▸ Exercise directions
Rewrite the rows from the line containing "The image size is (1961, 1176)." through the line containing "[x=10, y=21]", inclusive, putting "Instruction" in place of "Given" and leaving everything else unchanged.

▸ Data items

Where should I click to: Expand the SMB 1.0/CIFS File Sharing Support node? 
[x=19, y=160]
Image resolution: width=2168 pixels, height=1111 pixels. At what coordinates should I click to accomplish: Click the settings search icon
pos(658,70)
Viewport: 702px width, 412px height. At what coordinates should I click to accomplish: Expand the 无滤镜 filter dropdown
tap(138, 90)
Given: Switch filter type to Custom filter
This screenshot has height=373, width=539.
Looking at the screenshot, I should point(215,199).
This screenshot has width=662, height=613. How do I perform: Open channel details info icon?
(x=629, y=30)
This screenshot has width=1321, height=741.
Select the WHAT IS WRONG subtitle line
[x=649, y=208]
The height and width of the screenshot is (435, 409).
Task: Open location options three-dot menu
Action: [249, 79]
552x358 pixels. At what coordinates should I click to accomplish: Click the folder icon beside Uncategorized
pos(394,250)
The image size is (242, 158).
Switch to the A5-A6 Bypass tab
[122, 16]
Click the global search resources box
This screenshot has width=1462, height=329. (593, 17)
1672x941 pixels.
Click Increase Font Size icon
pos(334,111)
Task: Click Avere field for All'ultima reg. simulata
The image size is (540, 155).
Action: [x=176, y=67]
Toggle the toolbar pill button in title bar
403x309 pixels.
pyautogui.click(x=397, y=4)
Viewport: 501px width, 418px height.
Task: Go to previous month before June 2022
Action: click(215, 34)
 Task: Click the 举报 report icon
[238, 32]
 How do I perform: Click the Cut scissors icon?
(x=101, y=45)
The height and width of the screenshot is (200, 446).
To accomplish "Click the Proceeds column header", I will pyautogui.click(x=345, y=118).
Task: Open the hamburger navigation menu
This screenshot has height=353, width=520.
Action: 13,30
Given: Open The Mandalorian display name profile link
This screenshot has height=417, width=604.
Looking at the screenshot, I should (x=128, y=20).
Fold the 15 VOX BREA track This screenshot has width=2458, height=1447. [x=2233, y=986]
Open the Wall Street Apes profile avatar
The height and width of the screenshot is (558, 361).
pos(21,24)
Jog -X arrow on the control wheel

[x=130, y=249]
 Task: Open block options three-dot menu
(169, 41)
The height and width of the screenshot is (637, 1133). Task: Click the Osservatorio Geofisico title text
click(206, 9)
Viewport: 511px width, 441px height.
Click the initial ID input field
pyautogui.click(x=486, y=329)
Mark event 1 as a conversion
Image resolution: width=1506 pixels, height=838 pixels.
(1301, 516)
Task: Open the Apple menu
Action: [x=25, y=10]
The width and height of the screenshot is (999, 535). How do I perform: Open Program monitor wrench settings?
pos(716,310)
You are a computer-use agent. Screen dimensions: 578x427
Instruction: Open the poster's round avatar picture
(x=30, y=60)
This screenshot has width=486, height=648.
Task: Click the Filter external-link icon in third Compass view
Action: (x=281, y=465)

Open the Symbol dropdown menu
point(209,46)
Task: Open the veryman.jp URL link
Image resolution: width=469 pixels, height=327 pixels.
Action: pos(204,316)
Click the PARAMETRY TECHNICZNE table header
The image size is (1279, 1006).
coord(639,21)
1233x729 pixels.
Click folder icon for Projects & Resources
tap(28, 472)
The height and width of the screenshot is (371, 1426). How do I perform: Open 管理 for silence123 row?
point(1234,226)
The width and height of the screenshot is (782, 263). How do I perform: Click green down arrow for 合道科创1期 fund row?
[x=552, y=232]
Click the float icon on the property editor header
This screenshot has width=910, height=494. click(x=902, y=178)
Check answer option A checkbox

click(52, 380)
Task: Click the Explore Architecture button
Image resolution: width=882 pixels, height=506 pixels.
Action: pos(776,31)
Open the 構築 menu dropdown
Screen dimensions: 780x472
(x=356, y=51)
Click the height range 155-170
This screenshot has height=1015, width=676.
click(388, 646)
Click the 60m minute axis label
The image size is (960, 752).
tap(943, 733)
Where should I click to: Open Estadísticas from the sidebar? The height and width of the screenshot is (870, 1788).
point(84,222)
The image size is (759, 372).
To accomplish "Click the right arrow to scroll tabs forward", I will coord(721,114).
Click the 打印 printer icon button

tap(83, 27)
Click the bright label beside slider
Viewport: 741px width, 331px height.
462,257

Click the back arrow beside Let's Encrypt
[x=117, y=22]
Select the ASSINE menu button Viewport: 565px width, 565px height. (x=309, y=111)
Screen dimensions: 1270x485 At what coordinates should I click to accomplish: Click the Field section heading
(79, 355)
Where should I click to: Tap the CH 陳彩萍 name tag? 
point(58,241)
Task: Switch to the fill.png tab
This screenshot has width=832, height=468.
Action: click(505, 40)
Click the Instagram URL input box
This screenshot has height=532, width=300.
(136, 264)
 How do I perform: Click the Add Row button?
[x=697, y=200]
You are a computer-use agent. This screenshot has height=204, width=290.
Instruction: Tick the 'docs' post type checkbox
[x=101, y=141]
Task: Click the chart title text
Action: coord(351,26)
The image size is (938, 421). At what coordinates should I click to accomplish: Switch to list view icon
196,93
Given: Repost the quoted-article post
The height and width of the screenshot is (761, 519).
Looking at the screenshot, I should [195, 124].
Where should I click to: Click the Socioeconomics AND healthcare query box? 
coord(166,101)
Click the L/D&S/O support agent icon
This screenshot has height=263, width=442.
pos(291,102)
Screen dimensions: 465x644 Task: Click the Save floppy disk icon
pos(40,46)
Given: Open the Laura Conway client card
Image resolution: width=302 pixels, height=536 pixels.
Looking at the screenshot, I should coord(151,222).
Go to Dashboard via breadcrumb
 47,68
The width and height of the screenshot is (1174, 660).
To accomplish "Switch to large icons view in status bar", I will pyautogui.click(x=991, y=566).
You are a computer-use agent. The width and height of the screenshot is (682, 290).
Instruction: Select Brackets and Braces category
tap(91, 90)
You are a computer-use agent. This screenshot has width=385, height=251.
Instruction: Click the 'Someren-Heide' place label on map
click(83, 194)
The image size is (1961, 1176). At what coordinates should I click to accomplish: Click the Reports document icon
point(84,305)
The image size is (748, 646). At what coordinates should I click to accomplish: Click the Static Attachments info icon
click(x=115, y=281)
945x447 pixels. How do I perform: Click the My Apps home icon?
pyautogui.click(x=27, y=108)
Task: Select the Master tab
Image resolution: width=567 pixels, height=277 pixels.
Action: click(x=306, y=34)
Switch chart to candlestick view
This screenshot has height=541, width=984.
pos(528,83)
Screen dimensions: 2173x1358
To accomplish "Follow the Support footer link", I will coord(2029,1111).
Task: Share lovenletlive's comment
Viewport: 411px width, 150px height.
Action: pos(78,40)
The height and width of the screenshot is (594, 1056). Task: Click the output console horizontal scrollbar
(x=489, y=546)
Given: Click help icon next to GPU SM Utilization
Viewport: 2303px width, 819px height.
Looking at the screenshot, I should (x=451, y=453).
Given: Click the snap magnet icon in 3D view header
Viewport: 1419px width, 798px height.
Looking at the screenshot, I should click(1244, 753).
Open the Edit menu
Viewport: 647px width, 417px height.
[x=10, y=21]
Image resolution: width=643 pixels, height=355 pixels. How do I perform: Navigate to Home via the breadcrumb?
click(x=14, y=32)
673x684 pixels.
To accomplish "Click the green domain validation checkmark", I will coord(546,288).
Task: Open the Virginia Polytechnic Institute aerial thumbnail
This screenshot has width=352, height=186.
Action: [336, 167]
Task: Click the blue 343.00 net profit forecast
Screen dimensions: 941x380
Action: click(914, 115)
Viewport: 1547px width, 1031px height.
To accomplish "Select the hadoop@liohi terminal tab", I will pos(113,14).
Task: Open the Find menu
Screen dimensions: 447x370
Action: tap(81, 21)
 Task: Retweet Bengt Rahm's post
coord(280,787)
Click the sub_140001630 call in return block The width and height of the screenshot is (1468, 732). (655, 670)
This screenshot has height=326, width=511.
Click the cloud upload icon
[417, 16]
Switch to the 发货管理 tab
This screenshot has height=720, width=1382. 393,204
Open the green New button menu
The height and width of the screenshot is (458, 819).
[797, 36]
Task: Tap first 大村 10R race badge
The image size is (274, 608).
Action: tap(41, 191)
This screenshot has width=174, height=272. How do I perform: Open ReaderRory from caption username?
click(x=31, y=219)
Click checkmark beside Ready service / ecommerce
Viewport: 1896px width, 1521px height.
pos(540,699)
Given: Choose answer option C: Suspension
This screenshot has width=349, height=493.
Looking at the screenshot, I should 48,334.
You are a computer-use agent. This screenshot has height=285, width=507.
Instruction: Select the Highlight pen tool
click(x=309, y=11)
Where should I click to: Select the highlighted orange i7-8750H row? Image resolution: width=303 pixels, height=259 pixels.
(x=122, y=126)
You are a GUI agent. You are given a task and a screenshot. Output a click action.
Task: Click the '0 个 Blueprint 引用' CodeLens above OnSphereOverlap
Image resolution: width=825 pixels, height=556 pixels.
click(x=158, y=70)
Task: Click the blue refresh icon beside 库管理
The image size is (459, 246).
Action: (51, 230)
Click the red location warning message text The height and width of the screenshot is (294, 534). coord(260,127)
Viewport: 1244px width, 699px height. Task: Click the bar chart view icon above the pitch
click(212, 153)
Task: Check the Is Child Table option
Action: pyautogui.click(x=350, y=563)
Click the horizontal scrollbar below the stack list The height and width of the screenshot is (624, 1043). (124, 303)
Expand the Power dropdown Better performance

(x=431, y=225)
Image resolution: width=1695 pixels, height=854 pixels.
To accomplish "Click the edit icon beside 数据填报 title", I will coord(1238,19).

▸ Answer to this problem
The image size is (1961, 1176). At what coordinates should I click to accomplish: Click the Reports document icon
point(84,305)
The image size is (748, 646). At what coordinates should I click to accomplish: Click the Static Attachments info icon
click(x=115, y=281)
945x447 pixels. How do I perform: Click the My Apps home icon?
pyautogui.click(x=27, y=108)
Task: Select the Master tab
Image resolution: width=567 pixels, height=277 pixels.
Action: click(x=306, y=34)
Switch chart to candlestick view
This screenshot has height=541, width=984.
pos(528,83)
Screen dimensions: 2173x1358
To accomplish "Follow the Support footer link", I will coord(2029,1111).
Task: Share lovenletlive's comment
Viewport: 411px width, 150px height.
Action: pos(78,40)
The height and width of the screenshot is (594, 1056). Task: Click the output console horizontal scrollbar
(x=489, y=546)
Instruction: Click help icon next to GPU SM Utilization
Viewport: 2303px width, 819px height.
Looking at the screenshot, I should (x=451, y=453).
Instruction: Click the snap magnet icon in 3D view header
Viewport: 1419px width, 798px height.
Looking at the screenshot, I should click(1244, 753).
Open the Edit menu
Viewport: 647px width, 417px height.
[x=10, y=21]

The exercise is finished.